**Source records**
=======
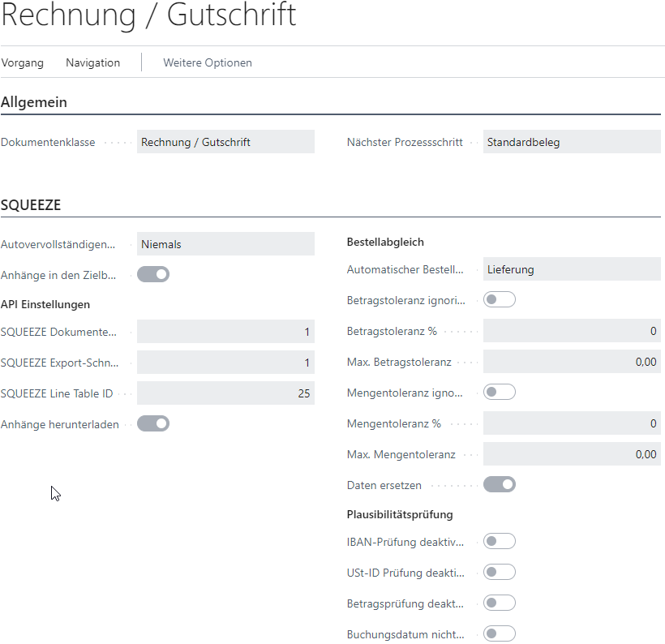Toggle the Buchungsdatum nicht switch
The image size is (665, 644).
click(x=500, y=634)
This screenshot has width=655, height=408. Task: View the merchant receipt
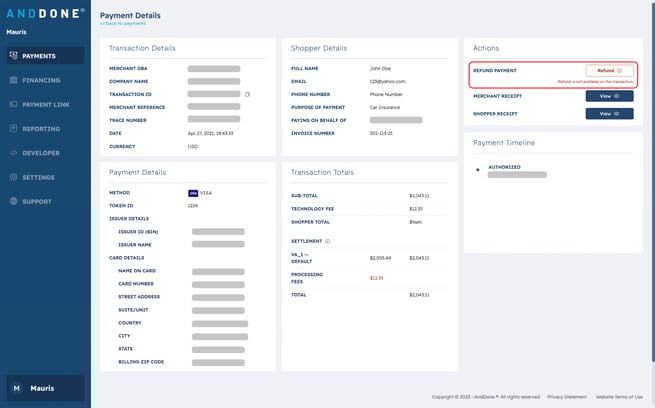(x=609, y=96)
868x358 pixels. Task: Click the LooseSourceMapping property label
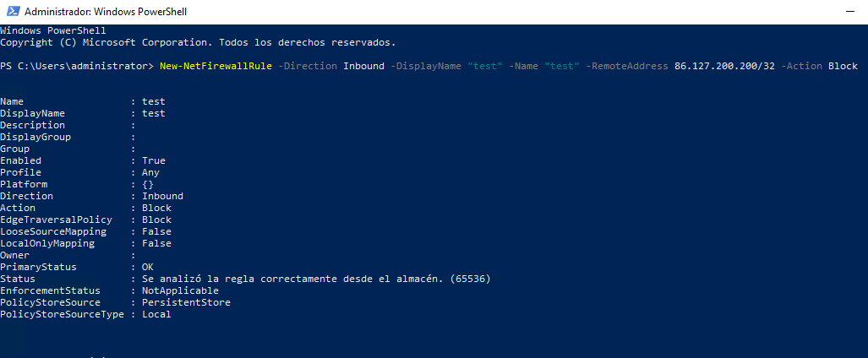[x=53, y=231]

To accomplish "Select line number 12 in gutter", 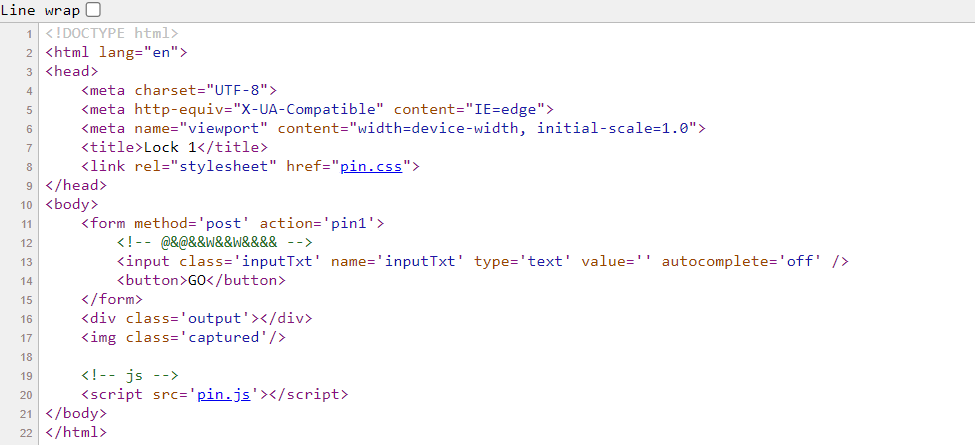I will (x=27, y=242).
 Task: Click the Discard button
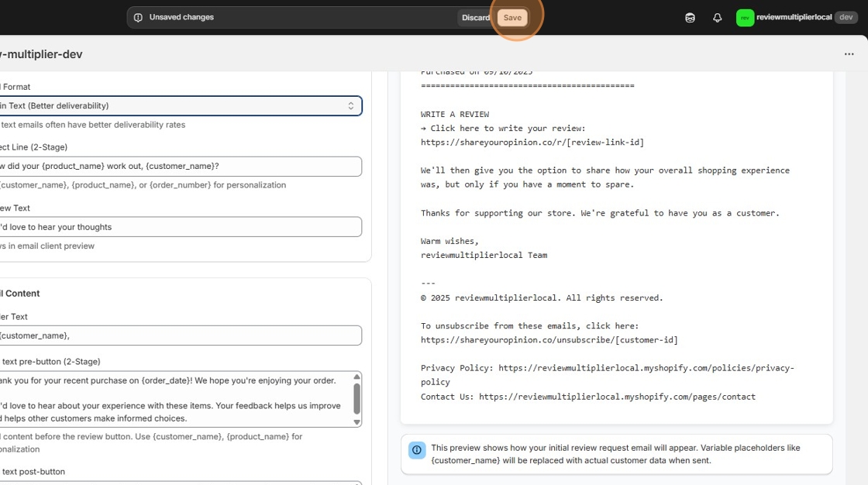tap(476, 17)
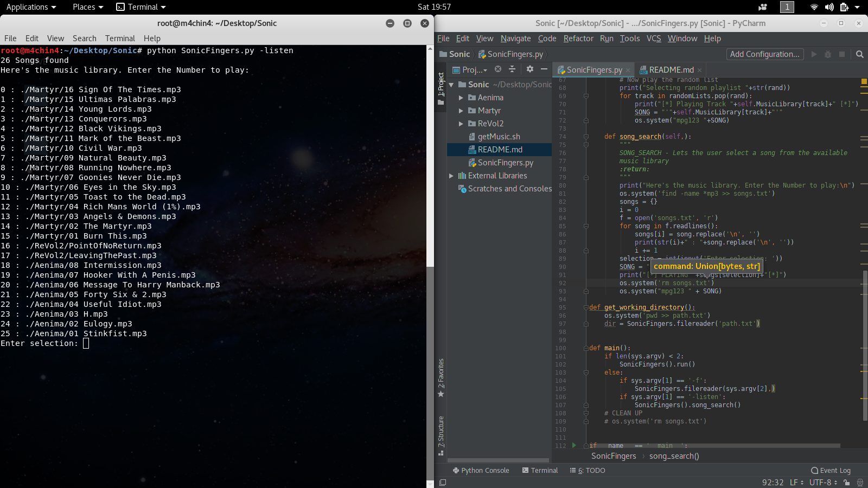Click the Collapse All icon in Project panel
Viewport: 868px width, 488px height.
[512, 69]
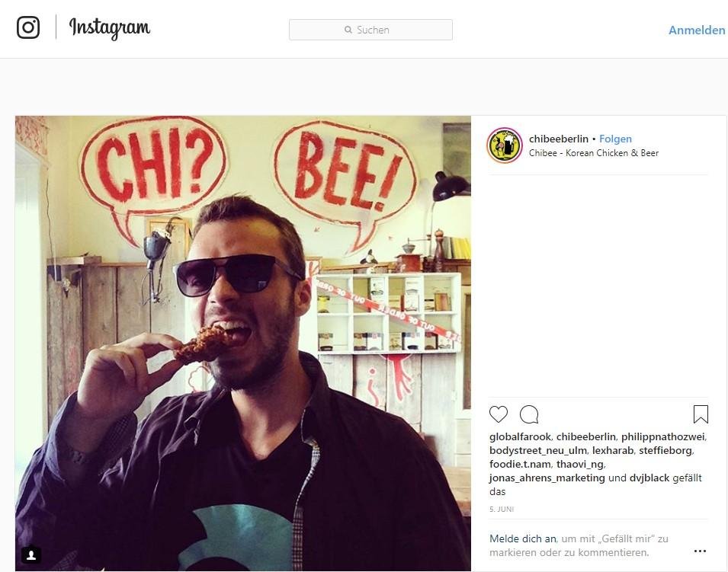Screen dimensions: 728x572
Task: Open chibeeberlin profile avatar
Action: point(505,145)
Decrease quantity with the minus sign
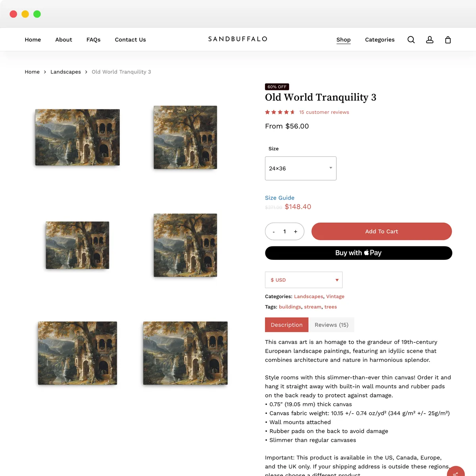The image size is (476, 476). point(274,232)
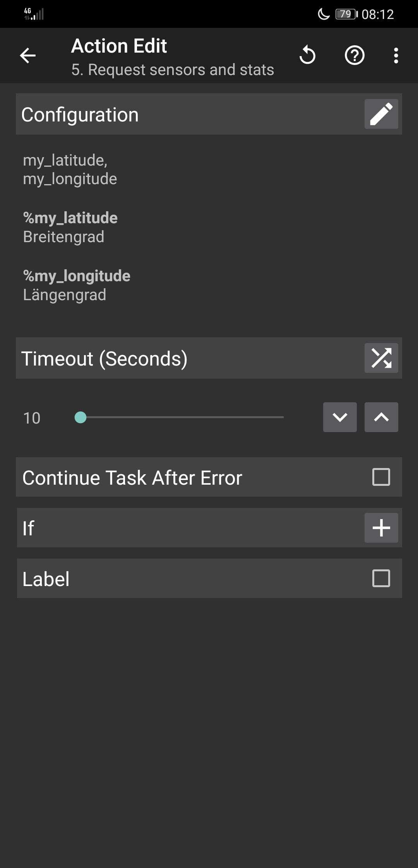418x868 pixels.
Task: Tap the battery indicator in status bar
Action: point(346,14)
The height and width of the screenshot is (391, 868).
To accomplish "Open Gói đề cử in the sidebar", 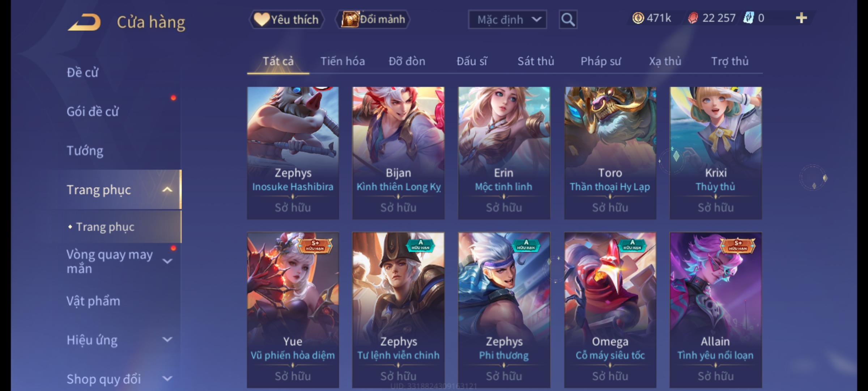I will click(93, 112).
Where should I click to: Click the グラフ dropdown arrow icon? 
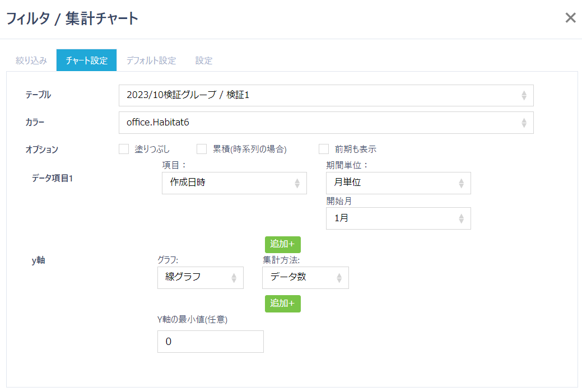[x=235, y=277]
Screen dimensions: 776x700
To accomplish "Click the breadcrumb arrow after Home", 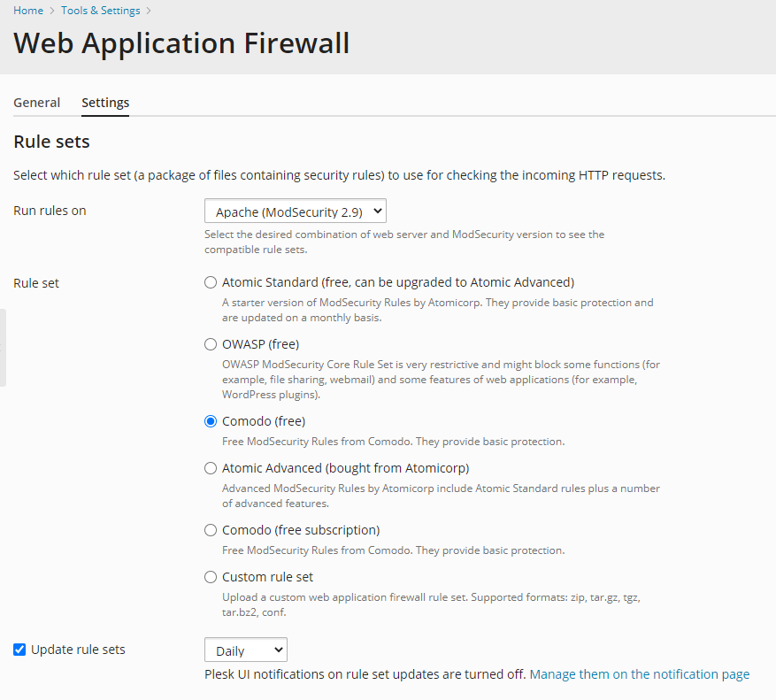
=======
**What the task asks**
Copy nothing but the lines above from the one with "Task: Click the Discard button" to the one with "The height and", inclusive, word for word. Leave every picture out.

**Answer for this exercise**
 Task: Click the Discard button
tap(476, 17)
Click the Collapse All icon in Project panel
Viewport: 868px width, 488px height.
[512, 69]
Screen dimensions: 728x572
Task: Open chibeeberlin profile avatar
Action: point(505,145)
Decrease quantity with the minus sign
The image size is (476, 476). point(274,232)
418x868 pixels.
Task: Tap the battery indicator in status bar
Action: point(346,14)
The height and width of the screenshot is (391, 868).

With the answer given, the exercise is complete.